Im Beobachtungszeitraum 2000 bis 2015 starben jährlich zwischen 36 und 100 Personen an den Folgen von Elektrounfällen (siehe Abbildung 2-1). Verursacht wurden diese in ca. 90 % der Fälle durch Niederspannung und in ca. 10 % der Fälle durch Hochspannung. Niederspannung schließt Wechselspannungen von 50 bis 1 000 Volt und Gleichspannungen von 75 - 1 500 Volt ein. Der Bereich der Hochspannung grenzt an den Bereich der Niederspannung an, d. h., er adressiert Wechselspannungen ab 1 000 Volt (1 kV) und Gleichspannungen ab 1 500 Volt (1,5 kV).
Vorhandene elektrische Gefährdungen können Elektrounfälle verursachen. Diese führen oft zu gesundheitlichen Schädigungen von Menschen und Tieren. Außerdem kann Elektrizität Brände und Explosionen auslösen. In diesem Kapitel werden nur diejenigen elektrischen Gefährdungen betrachtet, die zur Gefährdung von Menschen führen.
Elektrische Gefährdungen durch elektrischen Schlag oder Lichtbogen können bei Anwendung der Elektrizität bei der Arbeit entstehen (z. B. Verwendung von elektrischen Betriebsmitteln) oder bei der Durchführung von nicht elektrischen Arbeiten in der Nähe von unter Spannung stehenden Betriebsmitteln. Wenn ein Lichtbogen infolge eines Defekts oder einer Schalthandlung unerwünscht entsteht, spricht man von einem sog. Störlichtbogen.
Beide Gefährdungen können entweder zugleich oder einzeln auftreten - die Art der Gefährdung bzw. deren Kombination wird durch die Höhe der Spannung bestimmt. Im Bereich der Spannungen bis 1 000 V AC dominiert die Gefährdung des elektrischen Schlags und bei Spannungen über 1 000 V AC die Gefährdung durch den Störlichtbogen. Aufgrund der starken Verkopplung der beiden Einzelgefährdungen "elektrischer Schlag" und "Störlichtbogen" sind die Bewertungskriterien und die anzuwendenden Maßnahmen des Arbeitsschutzes schwer voneinander zu trennen. Deshalb werden diese im Abschnitt 2.1 gemeinsam behandelt.
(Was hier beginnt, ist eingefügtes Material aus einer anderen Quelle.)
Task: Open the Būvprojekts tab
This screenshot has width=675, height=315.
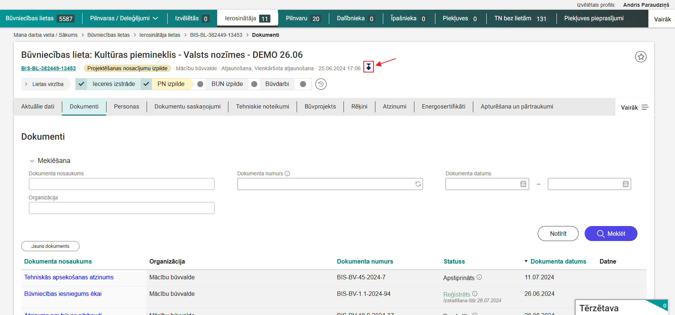Action: click(x=320, y=107)
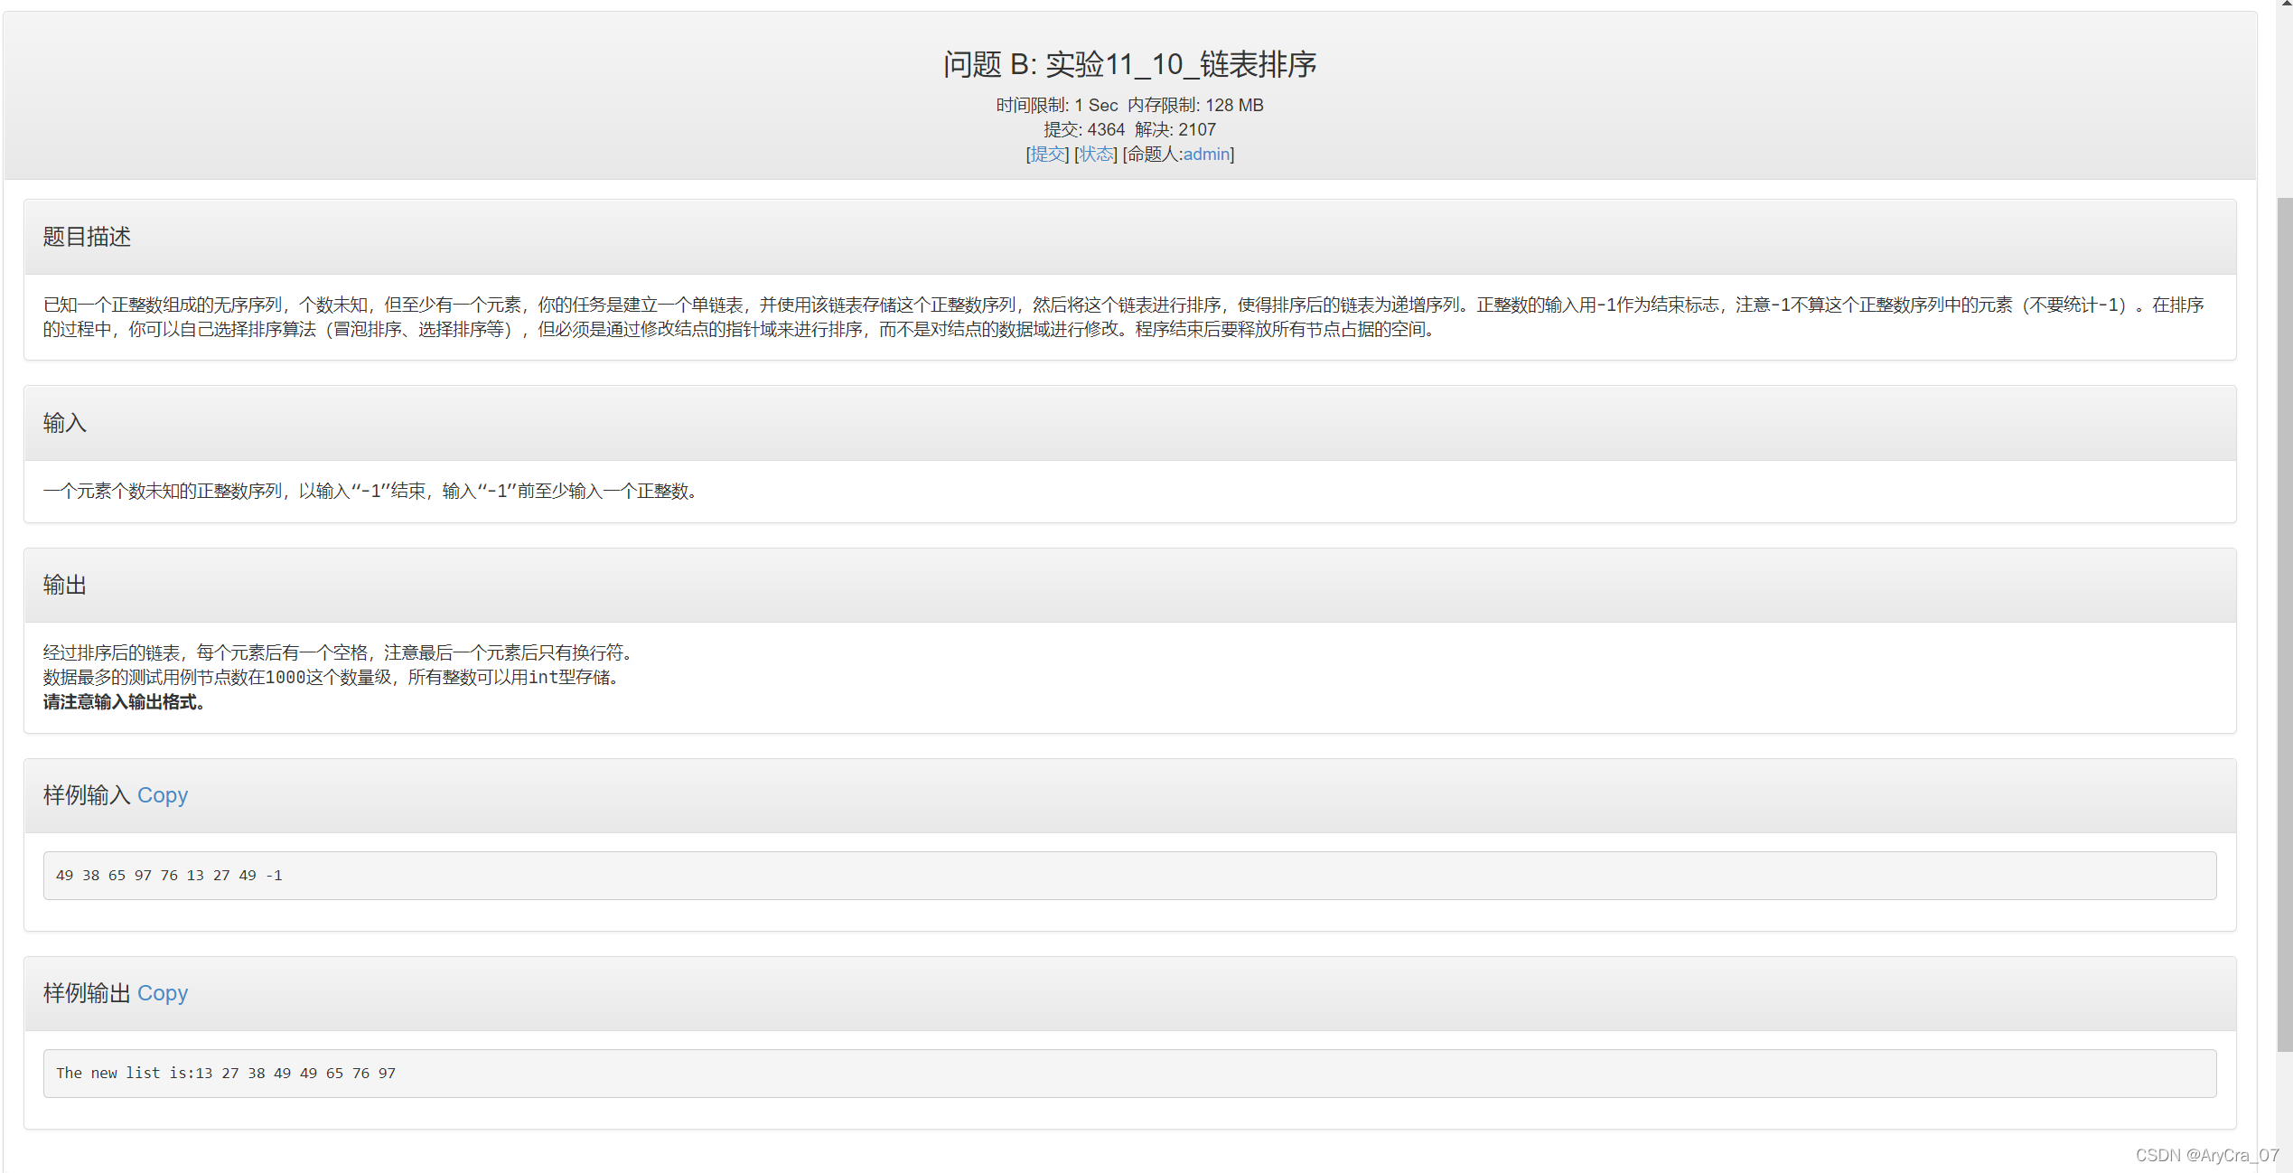Click the 输入 section header
The width and height of the screenshot is (2293, 1173).
65,423
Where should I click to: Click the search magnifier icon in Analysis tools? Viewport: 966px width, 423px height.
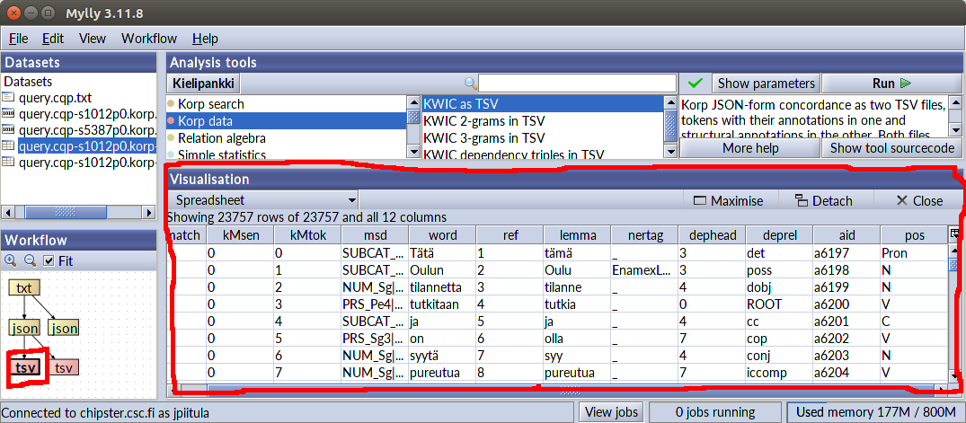click(x=470, y=84)
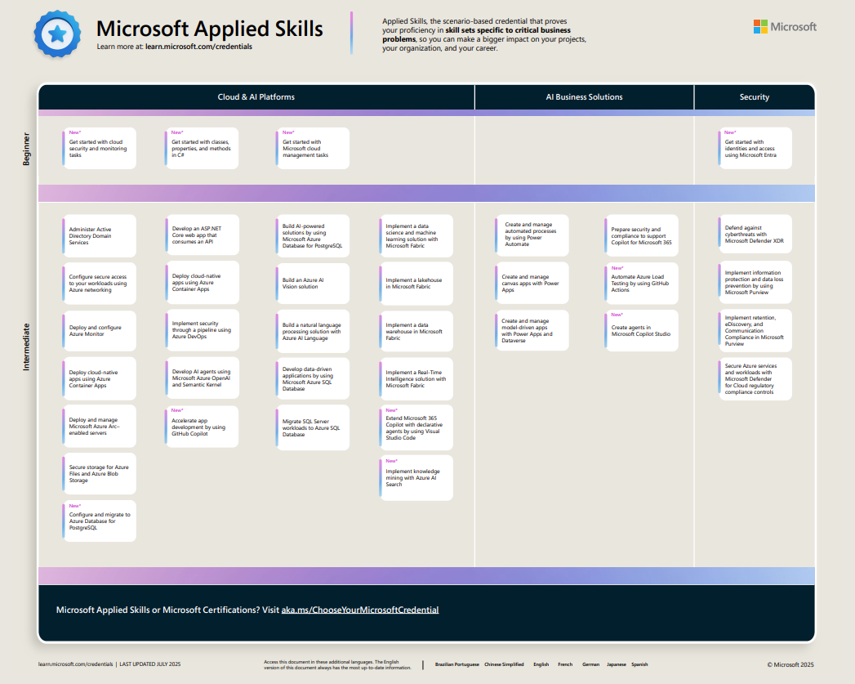This screenshot has height=684, width=855.
Task: Select the AI Business Solutions column header
Action: (584, 97)
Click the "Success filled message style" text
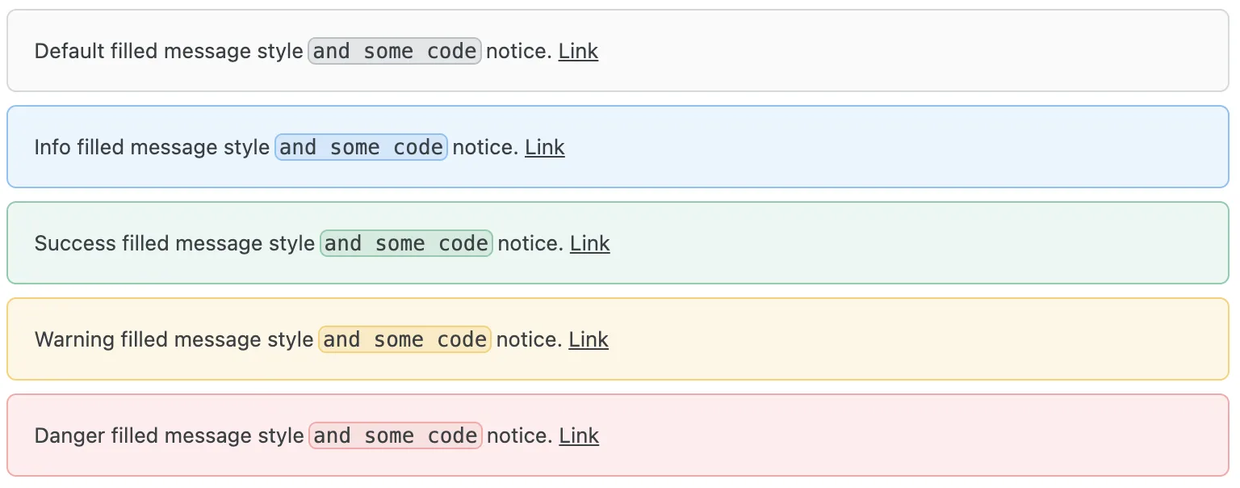Image resolution: width=1240 pixels, height=488 pixels. (174, 243)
Weiterhin kann eine elektrische Gefährdung durch statische Elektrizität auch ohne Vorhandensein einer Stromquelle auftreten. Diese entsteht z. B. durch mechanische Trennung und damit Isolation gleichartiger oder verschiedener Stoffe (sog. Ladungstrennung). Neben der Möglichkeit, durch elektrostatische Entladung eine explosionsfähige Atmosphäre zu entzünden, kann diese auch direkte personengefährdende Wirkung durch elektrischen Schlag entfalten oder sekundäre Unfälle durch Schreckreaktionen verursachen. Letztere Zusammenhänge werden in Abschnitt 2.2 beschrieben.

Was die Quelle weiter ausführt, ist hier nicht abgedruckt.